Jörg Kalcsics (University of Edinburgh)

Urban service location problems
Wednesday 11 November 2015 at 15.00, JCMB 5326

Abstract

The problem of finding optimal locations for a set of service facilities is of strategic importance, and has generated a large body of research literature. In most models customer demand is assumed to be discrete and aggregated to a relatively small number of points. However, in many urban applications the number of potential customers can be in the millions and representing every customer residence as a separate demand point is usually infeasible. Thus, it may be more accurate to represent customer demand as continuously distributed over some region.
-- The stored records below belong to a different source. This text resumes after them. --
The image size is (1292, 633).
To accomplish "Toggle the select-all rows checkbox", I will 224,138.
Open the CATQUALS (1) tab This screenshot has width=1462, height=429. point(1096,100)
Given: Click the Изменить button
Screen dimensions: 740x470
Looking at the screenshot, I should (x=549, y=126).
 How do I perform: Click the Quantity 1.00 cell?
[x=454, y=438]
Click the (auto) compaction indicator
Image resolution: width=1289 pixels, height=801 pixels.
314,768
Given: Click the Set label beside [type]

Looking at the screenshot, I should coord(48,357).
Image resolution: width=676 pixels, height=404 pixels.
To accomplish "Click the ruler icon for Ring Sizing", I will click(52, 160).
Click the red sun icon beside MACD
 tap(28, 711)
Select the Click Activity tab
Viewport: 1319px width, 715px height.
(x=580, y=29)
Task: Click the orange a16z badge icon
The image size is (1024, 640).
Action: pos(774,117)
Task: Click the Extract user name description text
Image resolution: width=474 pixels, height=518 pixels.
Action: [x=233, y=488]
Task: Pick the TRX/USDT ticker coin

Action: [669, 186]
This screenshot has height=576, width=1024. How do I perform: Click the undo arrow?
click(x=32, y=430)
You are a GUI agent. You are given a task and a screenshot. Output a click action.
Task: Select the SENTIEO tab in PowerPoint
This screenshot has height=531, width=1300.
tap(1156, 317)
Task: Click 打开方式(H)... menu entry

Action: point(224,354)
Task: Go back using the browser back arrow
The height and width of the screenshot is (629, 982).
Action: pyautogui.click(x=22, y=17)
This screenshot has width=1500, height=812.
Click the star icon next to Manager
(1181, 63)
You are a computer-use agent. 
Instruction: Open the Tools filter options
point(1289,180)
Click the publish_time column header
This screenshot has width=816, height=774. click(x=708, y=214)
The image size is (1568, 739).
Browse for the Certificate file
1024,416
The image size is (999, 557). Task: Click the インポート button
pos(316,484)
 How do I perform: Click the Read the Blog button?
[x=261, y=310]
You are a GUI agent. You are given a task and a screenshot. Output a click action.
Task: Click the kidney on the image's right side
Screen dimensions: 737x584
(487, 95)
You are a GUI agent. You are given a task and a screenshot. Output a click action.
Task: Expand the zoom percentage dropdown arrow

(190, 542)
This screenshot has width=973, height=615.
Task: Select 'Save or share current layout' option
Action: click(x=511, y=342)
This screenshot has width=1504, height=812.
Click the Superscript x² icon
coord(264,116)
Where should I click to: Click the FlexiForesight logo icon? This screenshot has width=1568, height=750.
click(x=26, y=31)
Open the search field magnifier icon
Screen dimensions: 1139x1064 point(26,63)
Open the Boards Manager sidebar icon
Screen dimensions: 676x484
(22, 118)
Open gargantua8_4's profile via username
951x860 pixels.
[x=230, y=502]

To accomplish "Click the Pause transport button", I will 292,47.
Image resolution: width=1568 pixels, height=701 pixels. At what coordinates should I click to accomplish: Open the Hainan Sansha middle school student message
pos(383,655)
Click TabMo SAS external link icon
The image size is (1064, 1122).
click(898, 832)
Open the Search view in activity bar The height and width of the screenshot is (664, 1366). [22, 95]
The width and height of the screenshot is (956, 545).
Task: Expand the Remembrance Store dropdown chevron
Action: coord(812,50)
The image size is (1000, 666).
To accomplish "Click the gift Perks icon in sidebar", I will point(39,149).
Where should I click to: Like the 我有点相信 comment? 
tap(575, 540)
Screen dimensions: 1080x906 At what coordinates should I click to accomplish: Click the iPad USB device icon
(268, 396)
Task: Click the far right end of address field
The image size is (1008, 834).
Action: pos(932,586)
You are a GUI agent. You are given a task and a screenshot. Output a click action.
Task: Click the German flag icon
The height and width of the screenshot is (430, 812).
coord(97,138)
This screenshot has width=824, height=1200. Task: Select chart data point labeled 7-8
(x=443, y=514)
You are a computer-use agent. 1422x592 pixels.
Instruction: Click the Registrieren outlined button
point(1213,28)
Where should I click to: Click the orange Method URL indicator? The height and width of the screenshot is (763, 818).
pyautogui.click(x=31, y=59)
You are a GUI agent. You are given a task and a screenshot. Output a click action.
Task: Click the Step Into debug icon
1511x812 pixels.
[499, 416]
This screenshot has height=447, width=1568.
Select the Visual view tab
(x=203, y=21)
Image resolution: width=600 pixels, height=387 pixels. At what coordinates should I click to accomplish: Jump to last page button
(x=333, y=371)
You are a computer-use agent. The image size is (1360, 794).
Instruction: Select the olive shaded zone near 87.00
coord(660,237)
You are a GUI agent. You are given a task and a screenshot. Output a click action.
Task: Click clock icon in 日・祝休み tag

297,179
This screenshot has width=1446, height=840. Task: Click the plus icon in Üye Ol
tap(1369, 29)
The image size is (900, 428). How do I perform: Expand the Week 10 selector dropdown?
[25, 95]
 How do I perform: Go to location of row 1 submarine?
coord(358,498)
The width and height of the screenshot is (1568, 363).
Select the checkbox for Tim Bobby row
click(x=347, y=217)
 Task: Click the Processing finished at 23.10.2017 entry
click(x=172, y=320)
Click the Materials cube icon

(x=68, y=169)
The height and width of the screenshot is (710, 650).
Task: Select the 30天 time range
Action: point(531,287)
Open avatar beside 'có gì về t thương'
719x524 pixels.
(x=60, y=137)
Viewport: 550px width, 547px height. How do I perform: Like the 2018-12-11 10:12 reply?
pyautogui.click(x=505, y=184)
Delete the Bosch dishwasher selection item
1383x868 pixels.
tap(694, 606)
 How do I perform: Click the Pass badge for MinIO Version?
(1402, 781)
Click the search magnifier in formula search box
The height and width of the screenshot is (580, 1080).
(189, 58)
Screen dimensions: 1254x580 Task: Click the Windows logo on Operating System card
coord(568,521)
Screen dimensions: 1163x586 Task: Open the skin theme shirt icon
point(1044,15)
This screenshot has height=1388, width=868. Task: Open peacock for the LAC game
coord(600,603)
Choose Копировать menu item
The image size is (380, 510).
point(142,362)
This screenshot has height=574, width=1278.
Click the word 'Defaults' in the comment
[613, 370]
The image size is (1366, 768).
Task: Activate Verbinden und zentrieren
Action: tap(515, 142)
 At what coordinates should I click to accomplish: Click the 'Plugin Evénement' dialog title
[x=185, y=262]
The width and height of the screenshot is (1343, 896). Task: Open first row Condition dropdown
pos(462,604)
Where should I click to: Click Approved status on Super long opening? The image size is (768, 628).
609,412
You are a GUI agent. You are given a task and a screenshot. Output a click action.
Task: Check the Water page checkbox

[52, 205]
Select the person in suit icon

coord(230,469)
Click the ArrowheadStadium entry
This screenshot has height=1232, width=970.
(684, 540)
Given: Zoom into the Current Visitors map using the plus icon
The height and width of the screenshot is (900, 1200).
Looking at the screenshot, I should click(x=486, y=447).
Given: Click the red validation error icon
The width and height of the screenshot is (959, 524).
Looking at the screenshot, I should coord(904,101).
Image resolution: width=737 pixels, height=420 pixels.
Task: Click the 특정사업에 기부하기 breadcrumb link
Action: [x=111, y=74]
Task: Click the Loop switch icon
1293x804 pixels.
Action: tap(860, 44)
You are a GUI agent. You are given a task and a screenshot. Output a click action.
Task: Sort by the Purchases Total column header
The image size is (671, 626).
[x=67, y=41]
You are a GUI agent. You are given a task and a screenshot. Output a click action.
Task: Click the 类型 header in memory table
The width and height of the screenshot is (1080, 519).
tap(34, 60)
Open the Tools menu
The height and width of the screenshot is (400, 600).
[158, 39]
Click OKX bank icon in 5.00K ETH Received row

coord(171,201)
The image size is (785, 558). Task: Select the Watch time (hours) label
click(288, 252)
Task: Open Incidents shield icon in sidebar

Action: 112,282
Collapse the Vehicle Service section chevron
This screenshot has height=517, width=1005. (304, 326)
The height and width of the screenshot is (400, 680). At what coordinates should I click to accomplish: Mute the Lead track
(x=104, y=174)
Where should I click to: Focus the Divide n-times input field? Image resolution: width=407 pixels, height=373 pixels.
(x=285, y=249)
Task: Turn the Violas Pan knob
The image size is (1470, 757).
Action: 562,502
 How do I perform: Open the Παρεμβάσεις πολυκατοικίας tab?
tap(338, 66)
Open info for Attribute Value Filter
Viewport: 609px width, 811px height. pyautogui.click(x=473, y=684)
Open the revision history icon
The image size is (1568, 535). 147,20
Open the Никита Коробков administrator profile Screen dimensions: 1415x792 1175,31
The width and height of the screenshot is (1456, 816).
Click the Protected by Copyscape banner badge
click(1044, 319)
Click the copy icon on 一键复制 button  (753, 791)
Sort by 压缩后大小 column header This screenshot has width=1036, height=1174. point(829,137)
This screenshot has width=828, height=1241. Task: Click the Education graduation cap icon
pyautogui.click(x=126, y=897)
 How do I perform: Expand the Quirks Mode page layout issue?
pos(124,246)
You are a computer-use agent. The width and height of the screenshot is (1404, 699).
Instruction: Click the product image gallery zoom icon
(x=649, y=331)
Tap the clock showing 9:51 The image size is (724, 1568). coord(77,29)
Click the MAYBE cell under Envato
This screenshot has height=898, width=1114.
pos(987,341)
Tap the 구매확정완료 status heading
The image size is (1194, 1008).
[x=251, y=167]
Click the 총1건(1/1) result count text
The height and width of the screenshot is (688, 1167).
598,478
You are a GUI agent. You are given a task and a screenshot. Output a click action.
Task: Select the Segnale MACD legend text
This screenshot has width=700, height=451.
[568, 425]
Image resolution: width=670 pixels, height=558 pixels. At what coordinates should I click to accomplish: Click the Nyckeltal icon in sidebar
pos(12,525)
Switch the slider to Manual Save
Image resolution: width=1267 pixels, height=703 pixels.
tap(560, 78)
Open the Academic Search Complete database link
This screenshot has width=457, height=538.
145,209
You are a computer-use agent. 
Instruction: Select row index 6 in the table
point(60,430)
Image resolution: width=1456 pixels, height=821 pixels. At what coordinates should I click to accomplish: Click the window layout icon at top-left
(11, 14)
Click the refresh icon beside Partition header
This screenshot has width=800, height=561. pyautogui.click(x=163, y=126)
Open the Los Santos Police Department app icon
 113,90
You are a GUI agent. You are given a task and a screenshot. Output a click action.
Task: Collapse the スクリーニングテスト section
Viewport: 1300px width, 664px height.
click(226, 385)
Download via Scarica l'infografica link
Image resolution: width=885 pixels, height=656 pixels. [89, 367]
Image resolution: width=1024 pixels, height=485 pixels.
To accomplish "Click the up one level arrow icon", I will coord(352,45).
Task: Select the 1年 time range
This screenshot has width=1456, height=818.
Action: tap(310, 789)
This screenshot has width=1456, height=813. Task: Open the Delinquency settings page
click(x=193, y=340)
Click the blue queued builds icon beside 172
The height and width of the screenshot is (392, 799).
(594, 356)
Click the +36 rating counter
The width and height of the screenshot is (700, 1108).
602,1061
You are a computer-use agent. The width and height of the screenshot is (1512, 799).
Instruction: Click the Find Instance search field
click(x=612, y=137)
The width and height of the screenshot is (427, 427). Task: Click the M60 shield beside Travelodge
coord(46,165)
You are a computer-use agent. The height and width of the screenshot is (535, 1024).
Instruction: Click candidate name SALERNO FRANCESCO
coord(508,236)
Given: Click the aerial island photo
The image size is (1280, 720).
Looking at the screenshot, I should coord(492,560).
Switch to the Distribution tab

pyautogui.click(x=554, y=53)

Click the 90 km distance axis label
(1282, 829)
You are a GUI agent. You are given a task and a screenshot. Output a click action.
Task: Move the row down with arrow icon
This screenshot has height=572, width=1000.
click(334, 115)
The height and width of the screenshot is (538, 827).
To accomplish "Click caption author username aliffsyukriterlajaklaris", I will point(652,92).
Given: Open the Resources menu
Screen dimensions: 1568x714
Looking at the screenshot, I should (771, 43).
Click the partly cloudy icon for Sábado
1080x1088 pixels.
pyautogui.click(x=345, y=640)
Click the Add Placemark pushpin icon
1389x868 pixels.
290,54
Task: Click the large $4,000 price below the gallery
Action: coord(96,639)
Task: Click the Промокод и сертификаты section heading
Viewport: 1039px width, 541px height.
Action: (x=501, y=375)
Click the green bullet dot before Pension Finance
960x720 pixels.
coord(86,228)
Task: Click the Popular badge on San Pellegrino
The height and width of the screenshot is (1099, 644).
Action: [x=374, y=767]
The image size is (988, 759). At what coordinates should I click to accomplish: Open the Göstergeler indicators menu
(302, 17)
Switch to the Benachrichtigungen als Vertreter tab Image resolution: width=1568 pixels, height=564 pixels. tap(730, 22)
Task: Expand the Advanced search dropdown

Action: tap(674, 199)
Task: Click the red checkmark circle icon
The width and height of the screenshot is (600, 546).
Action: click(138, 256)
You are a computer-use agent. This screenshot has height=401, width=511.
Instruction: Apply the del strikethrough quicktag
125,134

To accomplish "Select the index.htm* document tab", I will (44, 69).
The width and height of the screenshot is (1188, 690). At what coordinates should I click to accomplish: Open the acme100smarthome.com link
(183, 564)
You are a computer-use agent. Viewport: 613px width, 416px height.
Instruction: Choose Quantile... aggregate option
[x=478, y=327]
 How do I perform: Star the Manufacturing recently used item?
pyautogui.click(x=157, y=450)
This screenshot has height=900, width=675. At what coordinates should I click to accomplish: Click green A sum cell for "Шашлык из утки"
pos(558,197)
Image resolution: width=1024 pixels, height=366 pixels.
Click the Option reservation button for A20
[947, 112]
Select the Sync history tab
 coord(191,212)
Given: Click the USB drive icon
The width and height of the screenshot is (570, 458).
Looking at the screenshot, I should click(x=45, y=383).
In this talk we consider two different location models. In the first, the demand is uniformly distributed over a convex polygon in the rectilinear plane, facilities can be located anywhere in the polygon, and customers obtain service from the closest open facility. We focus on conditional location problems where several facilities are already open and the goal is to choose optimally a location for an additional (new) facility. Assuming that customers obtain service from the closest open facility, the demand space can be partitioned into regions called "Voronoi cells"; the resulting partition is known as the "Voronoi diagram". The main difficulty is that it is generally impossible to represent the objective function in closed form. In fact, the representation of the objective function depends on the structure of the Voronoi diagram, i.e., the position and the geometry of the cell boundaries. Unfortunately, this structure can change drastically with the location of the "free" facility, making the underlying optimization problems quite difficult. To solve the problem, we derive structural properties of Voronoi diagrams for the rectilinear distances and show how to use them to identify sub-regions where the representation of the objective function is valid for any location in the region.

In the second model, the demand is continuously distributed along the edges of a network. Starting with the single facility problem, we first show that the finite dominating set for the node covering problem does not carry over to the case of edge demands. Afterwards, we present a solution approach for arbitrary demand functions and discuss some special cases. Next, we focus on the multi-facility problem under the assumption that the demand is constant on each edge. We present several discretization results for tree networks and show that these results do not carry over to general networks.